**Data**:
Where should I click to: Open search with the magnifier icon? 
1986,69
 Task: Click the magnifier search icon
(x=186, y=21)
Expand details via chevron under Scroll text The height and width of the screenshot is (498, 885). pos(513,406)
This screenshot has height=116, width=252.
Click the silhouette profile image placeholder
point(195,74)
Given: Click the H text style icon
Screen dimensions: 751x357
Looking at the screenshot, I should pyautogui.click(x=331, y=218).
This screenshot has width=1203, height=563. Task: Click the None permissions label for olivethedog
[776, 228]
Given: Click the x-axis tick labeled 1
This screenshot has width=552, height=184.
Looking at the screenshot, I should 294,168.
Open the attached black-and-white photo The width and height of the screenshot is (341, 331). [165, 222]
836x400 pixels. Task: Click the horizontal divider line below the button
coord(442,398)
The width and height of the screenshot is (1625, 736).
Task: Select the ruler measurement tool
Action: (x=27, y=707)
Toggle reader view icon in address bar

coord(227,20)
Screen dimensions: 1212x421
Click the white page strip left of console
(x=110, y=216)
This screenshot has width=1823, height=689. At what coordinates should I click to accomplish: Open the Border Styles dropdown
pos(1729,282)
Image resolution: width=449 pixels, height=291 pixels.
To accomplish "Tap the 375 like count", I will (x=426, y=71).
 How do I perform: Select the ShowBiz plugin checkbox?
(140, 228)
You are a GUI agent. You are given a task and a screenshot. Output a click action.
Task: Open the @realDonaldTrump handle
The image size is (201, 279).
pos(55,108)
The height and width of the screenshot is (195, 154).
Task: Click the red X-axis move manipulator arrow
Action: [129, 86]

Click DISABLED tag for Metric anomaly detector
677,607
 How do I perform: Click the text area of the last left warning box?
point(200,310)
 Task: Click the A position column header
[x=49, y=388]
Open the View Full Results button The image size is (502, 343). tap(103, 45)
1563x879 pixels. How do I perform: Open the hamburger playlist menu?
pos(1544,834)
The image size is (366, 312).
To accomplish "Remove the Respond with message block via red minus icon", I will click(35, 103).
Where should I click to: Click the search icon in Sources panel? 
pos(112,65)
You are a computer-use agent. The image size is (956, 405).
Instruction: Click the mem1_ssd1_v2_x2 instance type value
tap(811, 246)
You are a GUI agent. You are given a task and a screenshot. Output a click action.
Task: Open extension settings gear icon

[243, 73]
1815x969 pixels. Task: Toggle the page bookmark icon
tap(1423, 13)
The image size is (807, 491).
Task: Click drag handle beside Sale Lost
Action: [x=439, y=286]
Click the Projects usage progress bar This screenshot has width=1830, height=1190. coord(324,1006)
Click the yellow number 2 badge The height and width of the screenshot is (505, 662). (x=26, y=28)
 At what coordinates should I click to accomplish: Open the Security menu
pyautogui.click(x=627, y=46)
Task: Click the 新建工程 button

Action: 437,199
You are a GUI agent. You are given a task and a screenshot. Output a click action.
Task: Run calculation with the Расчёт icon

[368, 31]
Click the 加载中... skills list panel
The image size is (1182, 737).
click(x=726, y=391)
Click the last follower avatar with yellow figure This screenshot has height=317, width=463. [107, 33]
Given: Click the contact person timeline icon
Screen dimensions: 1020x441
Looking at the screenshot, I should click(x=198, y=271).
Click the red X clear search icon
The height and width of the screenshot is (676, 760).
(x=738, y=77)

**Exercise brief**: Copy out all of the items above, renaming every "magnifier" to "magnifying glass" and leaving everything else unchanged.

**Task output**:
Where should I click to: Open search with the magnifying glass icon? 
1986,69
 Task: Click the magnifying glass search icon
(x=186, y=21)
Expand details via chevron under Scroll text The height and width of the screenshot is (498, 885). pos(513,406)
This screenshot has height=116, width=252.
Click the silhouette profile image placeholder
point(195,74)
Given: Click the H text style icon
Screen dimensions: 751x357
Looking at the screenshot, I should pyautogui.click(x=331, y=218).
This screenshot has width=1203, height=563. Task: Click the None permissions label for olivethedog
[776, 228]
Given: Click the x-axis tick labeled 1
This screenshot has width=552, height=184.
Looking at the screenshot, I should 294,168.
Open the attached black-and-white photo The width and height of the screenshot is (341, 331). [165, 222]
836x400 pixels. Task: Click the horizontal divider line below the button
coord(442,398)
The width and height of the screenshot is (1625, 736).
Task: Select the ruler measurement tool
Action: (x=27, y=707)
Toggle reader view icon in address bar

coord(227,20)
Screen dimensions: 1212x421
Click the white page strip left of console
(x=110, y=216)
This screenshot has width=1823, height=689. At what coordinates should I click to accomplish: Open the Border Styles dropdown
pos(1729,282)
Image resolution: width=449 pixels, height=291 pixels.
To accomplish "Tap the 375 like count", I will (x=426, y=71).
 How do I perform: Select the ShowBiz plugin checkbox?
(140, 228)
You are a GUI agent. You are given a task and a screenshot. Output a click action.
Task: Open the @realDonaldTrump handle
The image size is (201, 279).
pos(55,108)
The height and width of the screenshot is (195, 154).
Task: Click the red X-axis move manipulator arrow
Action: [129, 86]

Click DISABLED tag for Metric anomaly detector
677,607
 How do I perform: Click the text area of the last left warning box?
point(200,310)
 Task: Click the A position column header
[x=49, y=388]
Open the View Full Results button The image size is (502, 343). tap(103, 45)
1563x879 pixels. How do I perform: Open the hamburger playlist menu?
pos(1544,834)
The image size is (366, 312).
To accomplish "Remove the Respond with message block via red minus icon", I will click(35, 103).
Where should I click to: Click the search icon in Sources panel? 
pos(112,65)
You are a computer-use agent. The image size is (956, 405).
Instruction: Click the mem1_ssd1_v2_x2 instance type value
tap(811, 246)
You are a GUI agent. You are given a task and a screenshot. Output a click action.
Task: Open extension settings gear icon

[243, 73]
1815x969 pixels. Task: Toggle the page bookmark icon
tap(1423, 13)
The image size is (807, 491).
Task: Click drag handle beside Sale Lost
Action: [x=439, y=286]
Click the Projects usage progress bar This screenshot has width=1830, height=1190. coord(324,1006)
Click the yellow number 2 badge The height and width of the screenshot is (505, 662). (x=26, y=28)
 At what coordinates should I click to accomplish: Open the Security menu
pyautogui.click(x=627, y=46)
Task: Click the 新建工程 button

Action: 437,199
You are a GUI agent. You are given a task and a screenshot. Output a click action.
Task: Run calculation with the Расчёт icon

[368, 31]
Click the 加载中... skills list panel
The image size is (1182, 737).
click(x=726, y=391)
Click the last follower avatar with yellow figure This screenshot has height=317, width=463. [107, 33]
Given: Click the contact person timeline icon
Screen dimensions: 1020x441
Looking at the screenshot, I should click(x=198, y=271).
Click the red X clear search icon
The height and width of the screenshot is (676, 760).
(x=738, y=77)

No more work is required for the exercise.